*Geek Box: Urinary Samples in Nutritional Epidemiology
Per the Geek Box above, the key feature of urinary recovery biomarkers like sodium or potassium, is that urine is the primary means of excretion. This means that over a 24hr period, almost all sodium intake through the diet will ultimately be excreted through urine.
However, this also means that the method of collection is very important. A spot urine sample, which is a single sample collected at particular time of day [which may be random, or planned, i..e, first void in the morning], may be appealing because it is easy for investigators to collect, and does not require a lot of compliance. However, it will inevitably fail to capture 24hr intake, and will be dependent on the timing of dietary intake and hydration status at that particular time of the day, leading to substantial measurement error.

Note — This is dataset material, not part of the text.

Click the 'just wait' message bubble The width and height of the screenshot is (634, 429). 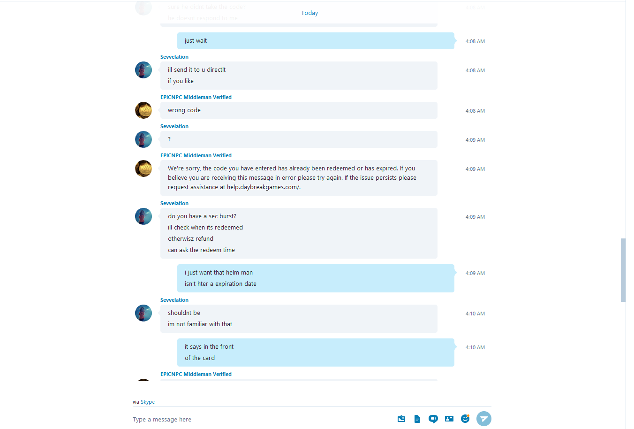coord(316,41)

Particularly for sodium, it is important to obtain a full collection of all urine over a 24hr period. However, this is burdensome on investigators and participants. This may mean that a single 24hr collection is obtained in a study, however, the issue with this approach is that day-to-day intake in nutrients like sodium can vary substantially, and thus while it the 24hr collection may accurately reflect sodium intake that day, it only reflects that day. Thus, the variation between all participants will lead to measurement error.
To overcome these limitations, the “gold standard” means of assessing sodium [or potassium] intake is to collect multiple 24hr urinary sample collections, and validation studies have indicated that up to 6 x 24hr collections per participant provides sufficient samples to correct for variation in individual intake [within-person error], and minimise variation from individual to individual in the study [between-person variation]. In assessing any epidemiological study that measures sodium intake, these differences in urinary samples are critical to interpreting the data.